• [O que fazer]: Transcreva, do texto sobre o desaparecimento dos negros na Argentina, o trecho entre "Um conto cruel" e "no ano passado.", ambos incluídos.

• [Texto extraído]:
Um conto cruel feito por uma mulher, médica argentina, sobre como desapareceram os negros na Argentina. E que tanto quanto sei… no essencial, bate certo com a história real!

À medida que eu ia assistindo a um jogo de futebol pela TV, entre a Argentina e a Islândia, e que eu… ainda hoje, me pergunto, porque não havia jogadores negros na equipa da Argentina, quando todas as outras equipas sul-americanas tinham jogadores negros e outros mestiços de africano, lembrei-me de uma conversa que tive no ano passado.

Foi enquanto estava num cruzeiro na Florida, às Ilhas Grand Cayman do Caribe, numa conversa entre mim e uma médica argentina.

Conhecemo-nos um certo dia durante um almoço no barco e ficamos na conversa. Ficamos amigos e muito ligados para sempre.

No convés do navio, naquele dia, ela manteve comigo uma conversa sobre como ela gosta de gente da etnia africana… e que gosta de viajar por esse motivo também. Perguntei-lhe então: “Vocês não têm negros na Argentina?” Ela respondeu-me e disse sem reservas. “Não. Há muito tempo atrás, após a escravatura, matamos todos eles.” Eu fiquei surpreso.

Ela sorriu… E continuou. É uma história muito ruim. Estou com vergonha do meu povo. Foi de facto muito sistemático o extermínio deles. Muito bem elaborado. Primeiro foi forçar a maioria dos homens para lutarem pela Argentina contra o Paraguai. Eles conscientemente enviaram-nos para as batalhas que eram mal planeadas e, mal armados intencionalmente, para que o exército paraguaio fizesse deles o que eles não poderiam fazer por razões óbvias: matar os negros em massa. A maioria deles morreu lá na guerra. Os restantes foram forçados a viver numa província atingida por uma praga.

Uma doença que o governo se recusou a combater para que esta também pudesse fazer por eles… o que eles não poderiam fazer, matar os negros. A Argentina recusou-se a montar hospitais, clínicas e abrigos condignos, e mesmo a dar-lhes alimentos.

Recriaram o melhor ambiente para a doença se propagar. Está doença matou o resto dos homens que sobreviveram à guerra. Quanto mais escuro você era, maior era a chance de ser enviado para esse lugar para morar ou para morrer na guerra. As mulheres de tez mais clara eram forçadas a dormir com os homens brancos, para que seus filhos fossem mestiços, e depois estes forçados, quando adultos, a dormirem com homens brancos, de modo a que os traços da pele negra das crianças se tornassem cada vez mais brancos, até que não fossem mais visíveis quaisquer sinais de origem de negritude. Foi tão ruim que os negros fugiram para o Chile, Peru, Bolívia e Brasil e até mesmo para o Paraguai onde eram melhor tratados. Pelo menos esses não os queriam matar, aceitavam-nos e davam-lhes proteção, trabalho e um meio de sustento.

Com efeito, no Chile, havia uma cidade chamada, Arica onde os negros eram aceites e respeitados, e que, no ano 1700 dois negros, homens livres, um deles chamado Anzuréz, foram eleitos prefeitos. Mas os colonos brancos vindos de Espanha, seis meses mais tarde, anularam as eleições. Eles temiam que outras cidades dessem aos negros os mesmos direitos. Mas os negros que tinham encontrado proteção não reclamavam, mandavam mensagens para os outros fugirem da Argentina e virem juntar-se a eles. O que era ou representava o cancelar de eleições em comparação com a morte certa?

• [Excertos das linhas]:
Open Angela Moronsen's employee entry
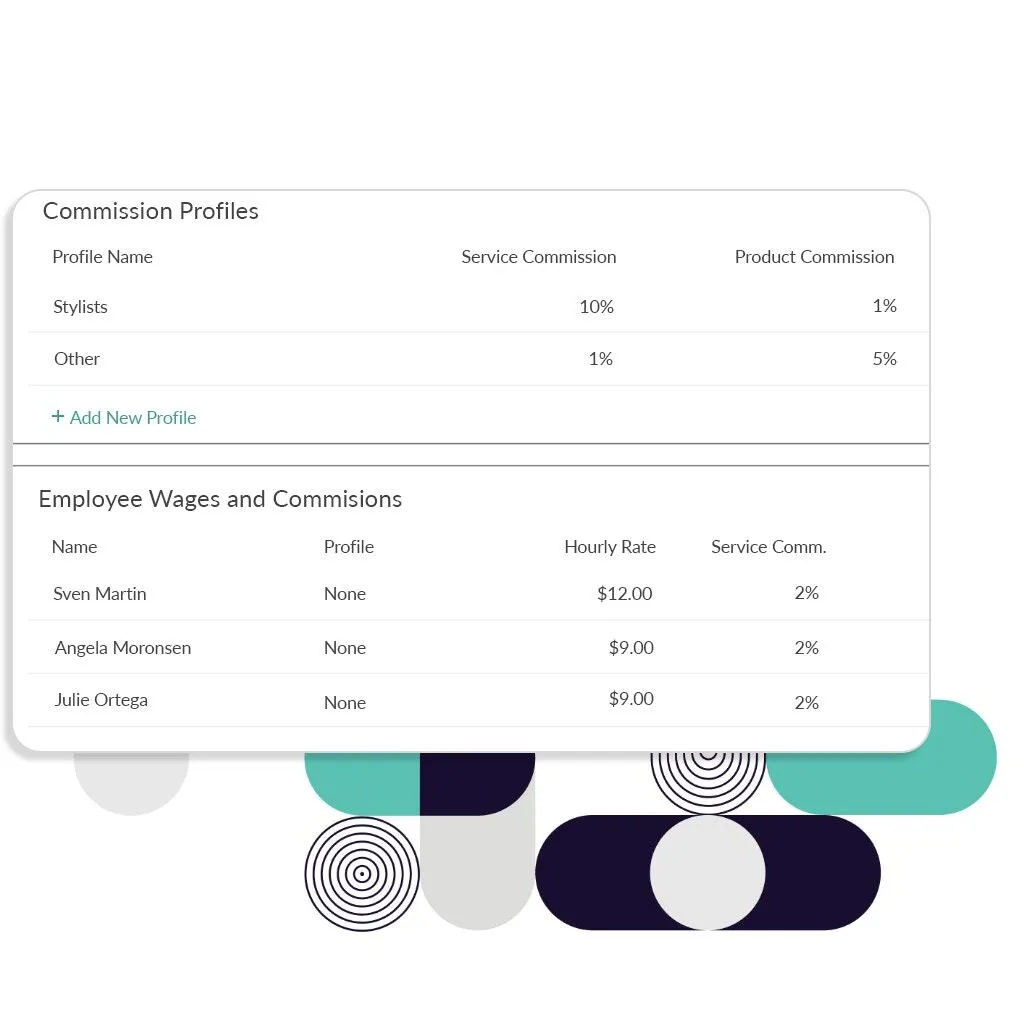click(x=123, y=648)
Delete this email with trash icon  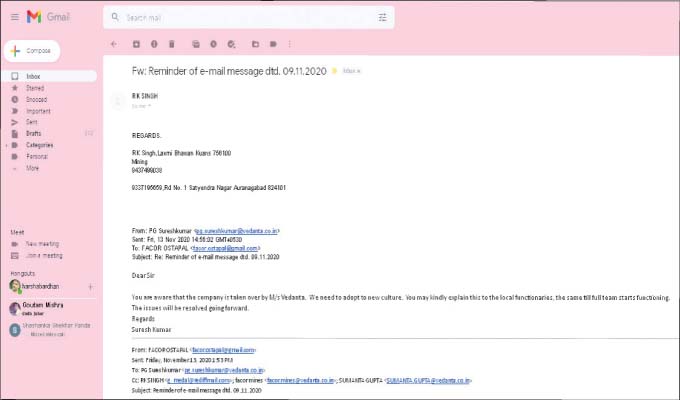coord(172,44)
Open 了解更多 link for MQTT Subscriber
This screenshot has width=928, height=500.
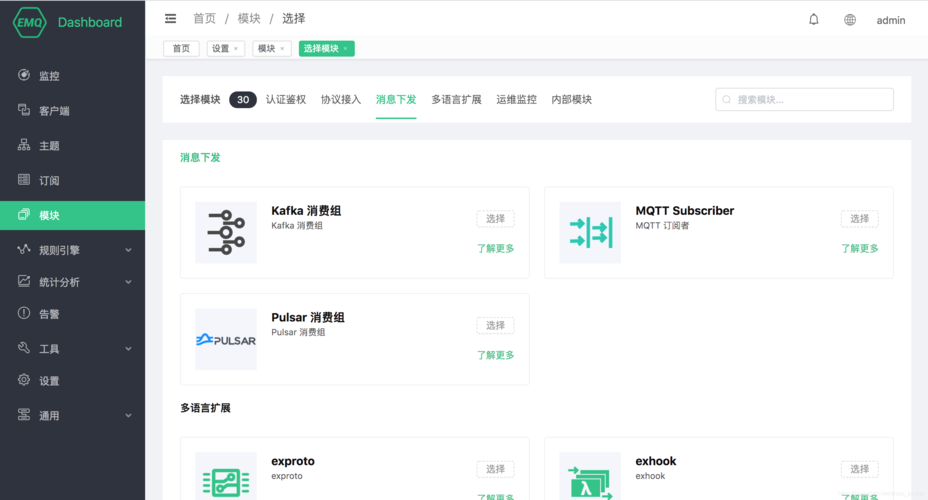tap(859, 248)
--
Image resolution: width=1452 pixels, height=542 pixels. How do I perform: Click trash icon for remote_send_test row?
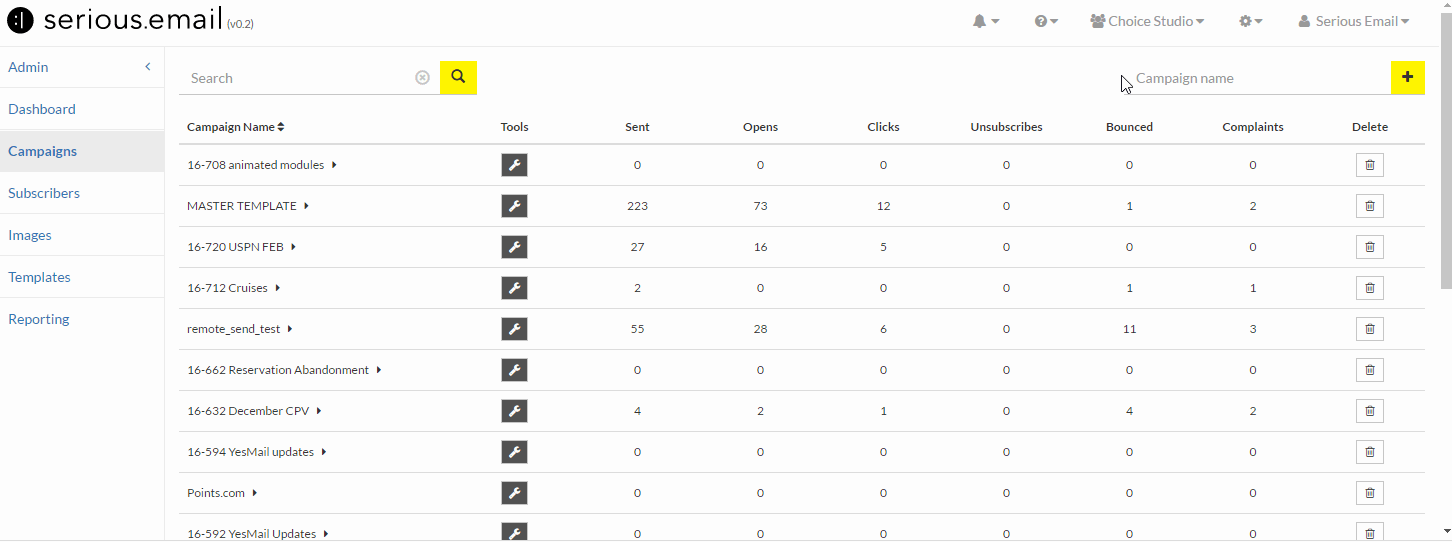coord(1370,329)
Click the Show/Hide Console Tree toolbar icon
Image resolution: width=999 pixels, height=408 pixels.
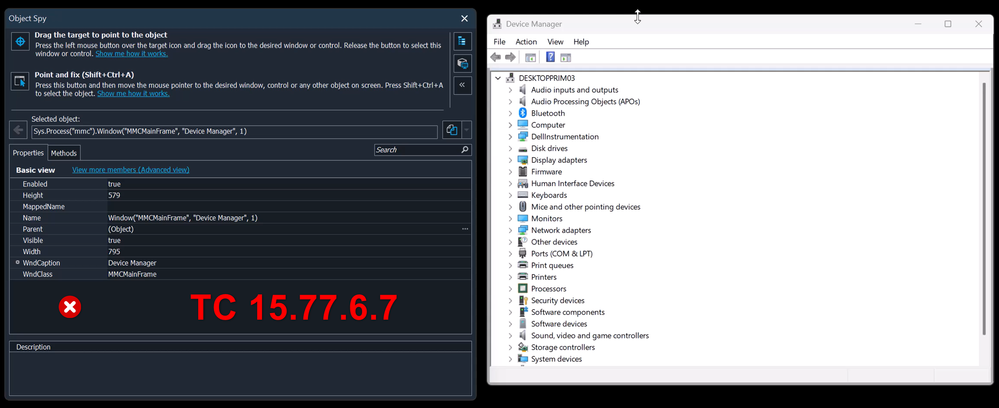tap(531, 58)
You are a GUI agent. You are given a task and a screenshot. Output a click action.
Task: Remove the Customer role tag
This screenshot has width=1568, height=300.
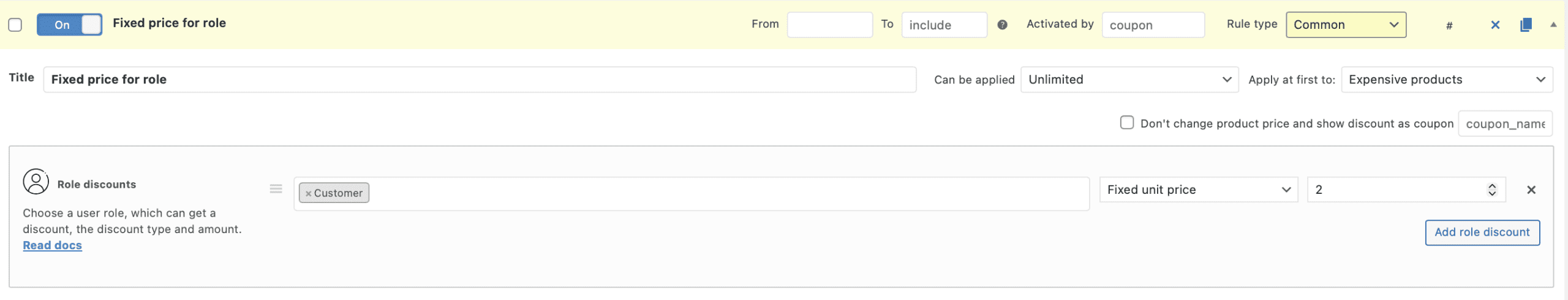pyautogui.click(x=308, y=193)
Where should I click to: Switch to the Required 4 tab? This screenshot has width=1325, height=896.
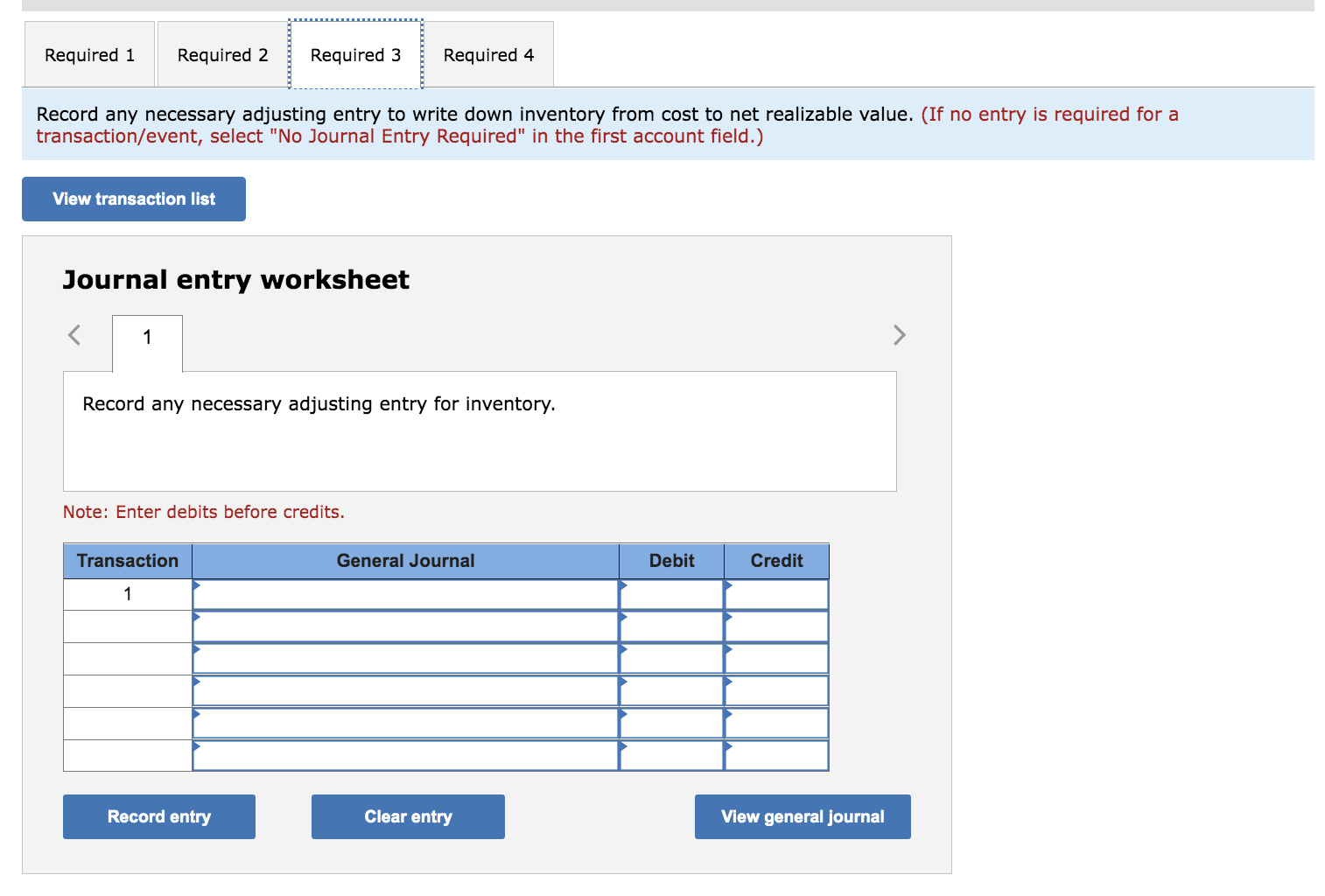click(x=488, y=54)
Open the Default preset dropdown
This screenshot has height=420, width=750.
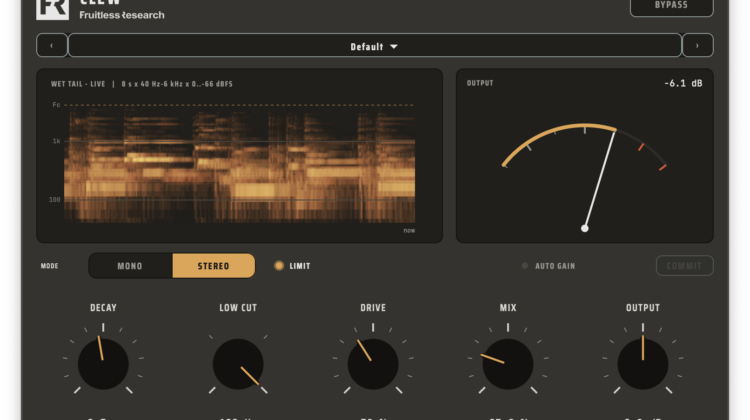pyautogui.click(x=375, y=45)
---
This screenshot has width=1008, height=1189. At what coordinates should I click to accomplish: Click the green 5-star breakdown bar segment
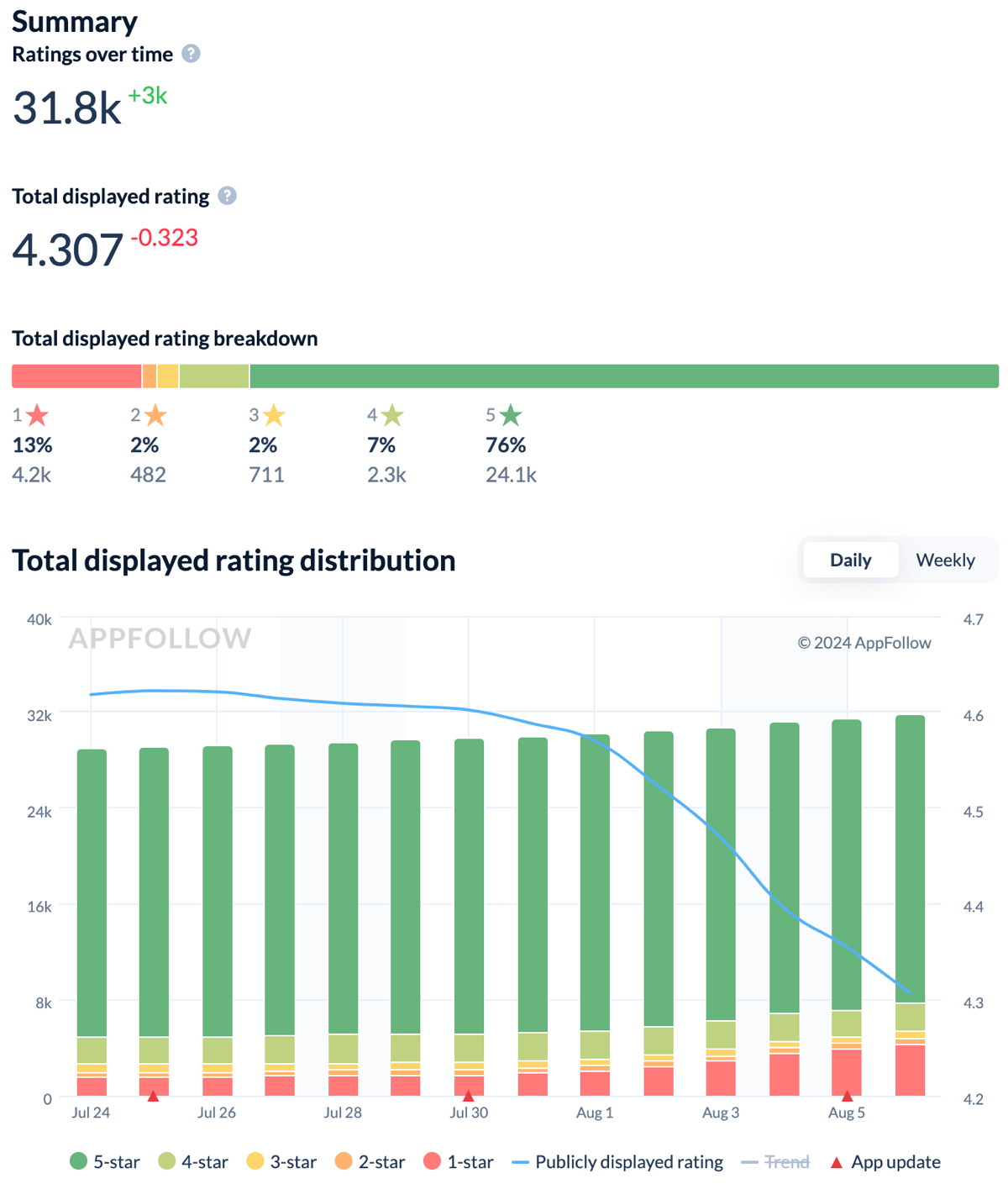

• [Resolução do exercício]:
Um conto cruel feito por uma mulher, médica argentina, sobre como desapareceram os negros na Argentina. E que tanto quanto sei… no essencial, bate certo com a história real!

À medida que eu ia assistindo a um jogo de futebol pela TV, entre a Argentina e a Islândia, e que eu… ainda hoje, me pergunto, porque não havia jogadores negros na equipa da Argentina, quando todas as outras equipas sul-americanas tinham jogadores negros e outros mestiços de africano, lembrei-me de uma conversa que tive no ano passado.